They’re sleek, sexy and, oh, so fast. Catch Porsche show at Tacoma car museum
Some people collect comic books. Rick Danielson and Scott Miller collect Porsches — the coveted, sleek, high performance German sports car that has captivated its fans for 75 years.
Danielson of Graham has 10 Porsches and Kent resident Miller has seven. Both men have cars in a new exhibit at LeMay — America’s Car Museum in Tacoma. “Porsche at 75” is on view at the museum for the next year and features a collection of about 20 cars, almost all of them on loan from collectors like Miller and Danielson.
At 75, the Porsche brand could be considered a senior citizen, but the cars the automaker produces roll back the clock every year with models that look like they deserve a speeding ticket while parked.
While there are a few late-model cars in the LeMay show, most are vintage like Miller’s.

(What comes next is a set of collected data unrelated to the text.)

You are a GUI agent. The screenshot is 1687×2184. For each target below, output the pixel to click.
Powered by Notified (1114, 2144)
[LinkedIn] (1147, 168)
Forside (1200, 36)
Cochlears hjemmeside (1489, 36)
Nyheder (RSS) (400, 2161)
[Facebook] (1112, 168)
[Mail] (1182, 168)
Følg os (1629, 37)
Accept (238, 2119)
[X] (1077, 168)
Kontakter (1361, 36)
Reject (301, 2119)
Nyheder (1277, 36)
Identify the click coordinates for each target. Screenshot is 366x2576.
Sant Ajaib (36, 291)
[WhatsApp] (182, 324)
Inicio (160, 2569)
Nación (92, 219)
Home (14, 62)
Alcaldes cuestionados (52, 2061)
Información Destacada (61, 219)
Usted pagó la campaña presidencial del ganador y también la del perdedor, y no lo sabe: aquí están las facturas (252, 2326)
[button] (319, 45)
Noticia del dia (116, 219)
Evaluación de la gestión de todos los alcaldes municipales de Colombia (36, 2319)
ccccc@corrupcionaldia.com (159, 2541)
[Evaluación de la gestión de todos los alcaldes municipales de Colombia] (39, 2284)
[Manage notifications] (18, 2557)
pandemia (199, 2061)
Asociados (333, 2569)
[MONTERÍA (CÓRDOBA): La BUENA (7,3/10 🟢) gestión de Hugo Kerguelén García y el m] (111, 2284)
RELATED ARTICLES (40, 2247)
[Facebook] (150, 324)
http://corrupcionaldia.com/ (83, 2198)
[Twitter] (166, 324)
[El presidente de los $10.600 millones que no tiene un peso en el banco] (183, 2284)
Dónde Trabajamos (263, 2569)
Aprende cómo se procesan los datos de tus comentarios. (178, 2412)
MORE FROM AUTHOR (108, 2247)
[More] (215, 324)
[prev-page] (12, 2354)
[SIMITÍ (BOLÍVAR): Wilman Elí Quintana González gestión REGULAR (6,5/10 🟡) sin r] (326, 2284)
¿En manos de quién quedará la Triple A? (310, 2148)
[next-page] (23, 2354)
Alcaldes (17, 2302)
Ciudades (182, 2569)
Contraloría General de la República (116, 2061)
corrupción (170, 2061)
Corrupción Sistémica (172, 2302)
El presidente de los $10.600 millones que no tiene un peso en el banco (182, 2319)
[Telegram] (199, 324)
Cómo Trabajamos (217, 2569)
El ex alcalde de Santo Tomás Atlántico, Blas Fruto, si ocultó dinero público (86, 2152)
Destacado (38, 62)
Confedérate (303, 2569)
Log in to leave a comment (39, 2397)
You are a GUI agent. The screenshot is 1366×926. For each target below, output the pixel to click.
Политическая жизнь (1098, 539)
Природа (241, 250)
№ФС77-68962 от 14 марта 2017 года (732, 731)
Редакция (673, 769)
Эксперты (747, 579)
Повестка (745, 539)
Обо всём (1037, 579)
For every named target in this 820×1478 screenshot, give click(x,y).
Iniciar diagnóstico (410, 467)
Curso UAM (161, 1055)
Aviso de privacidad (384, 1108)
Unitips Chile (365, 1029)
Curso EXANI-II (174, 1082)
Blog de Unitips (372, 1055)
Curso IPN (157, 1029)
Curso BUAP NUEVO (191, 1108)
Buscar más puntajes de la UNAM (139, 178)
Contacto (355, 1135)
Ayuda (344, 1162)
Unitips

His silver 1955 356 Speedster is one of the first a visitor to the museum will encounter. It exudes class. Miller and his father bought it less than a year ago.
“It’s been the top car on our list,” he said. “Just because of its beauty. The rarity.”
Let’s get this out of the way early: Porsche is a two-syllable word, not “porsh”.
LeMay’s collections manager Tim Willard said the cars will rotate in and out during the year-long run of the show. The emphasis is on older models, including early 911s. But, there are what he calls “odd boys” in the exhibit like a 914, a collaboration between Porsche and Volkswagen.
Porsche has an impressive racing pedigree as illustrated by a couple of vehicles in the show, including Danielson’s 1956 Porsche 356 A Rally that was raced in the La Carrera-Panamericana revival rally. Nearby is a streamlined 1968 Porsche 908 that was an entry in that year’s World Sportscar Championship.
Some models have airfoils and others, like the 911, have their trademark rear wings.
Porsche’s airfoils are the real deal, Willard said, unlike some after-factory kits that are more for looks than performance.
“You know, wearing high heels doesn’t necessarily make you a supermodel,” he said.
If you take a peek under the hood of a Porsche, you’re likely to find luggage or spare tire. The rear-mounted engines are remarkably simple and easy to work on, Danielson said. Miller prefers to leave his engine work to the professionals.
“It’s the engineering and the connection you get to the road, and the handling,” Danielson said while visiting the museum last week with his wife, Sally. “The driving experience can be exhilarating and fulfilling.”
Older models, which lack power steering and weigh in at around 1,700 pounds, give the driver a direct connection to the suspension and ultimately the road, he said.
“Whether the car is 70 years old to the last five years, Porsche has done a incredible job of just keeping up with new technology and making the driving experience unique,” Danielson said.
Miller grew up poring over Auto Trader magazine with his father, Stephen. They started collecting Ford Mustangs. But things changed in 2001 with the purchase of their first Porsche.
“We were kind of done with Mustangs and gravitated toward Porsches,” Miller said. “It was the look, the performance, engineering.”
Miller’s and his father’s collection ranges from 1955 to a 2014 Cayenne — his mother’s favorite car.
The Danielsons focus on 356 models prior to 1965 although they do have a 2014 Cayenne.
While owners often repaint their vintage cars during restoration, the Danielsons took one of their Porsches a step farther. They arrived at the museum in a 1965 Porsche 356 painted with the images of American national parks. They’ve driven it to 39 states and five Canadian provinces.
You don’t need to have mechanical know-how to own a Porsche, but it helps. Danielson assembled one of his cars from scattered pieces.
“Lots of boxes of things,” Sally Danielson said.
The Danielsons have a 10-car garage on their property with a hydraulic lift. Miller stores his collection in several locations and buildings, including a converted goat barn.
The Danielsons have paid as little as $5,200 for a Porsche and as much as $150,000. A brand new top-of-the-line Porsche 911 can reach as high as $228,000 from a dealer, but the model starts at $106,000.
Vintage cars were more attainable about 15 years ago, Miller said. Their values have exceeded inflation.
“I think there’s been a focus on collector cars, in general,” Danielson said. “I think some people look at them as investments.”
Aside from their fellow Porsche owner camaraderie, the Danielsons enjoy the reactions they get from the general public, particularly when they are driving their muralized 356.
“It always brings out people who recognize what it is,” Sally Danielson said. “When we go to national parks and there are people from Europe and they know exactly what that car is, they’ll come up and they’re just all over it. They want to talk to you. They want to sit in it.”
If you go
What: “Porsche at 75”.
Where: LeMay — America’s Car Museum, 2702 East D St., Tacoma.
When: 10 a.m.-5 p.m. Thursday–Monday.
Admission: Adults (18-64): $18; youth (5-17): $14, seniors (Age 65+): $16, Military/Veteran: $16; children (4 and under): free.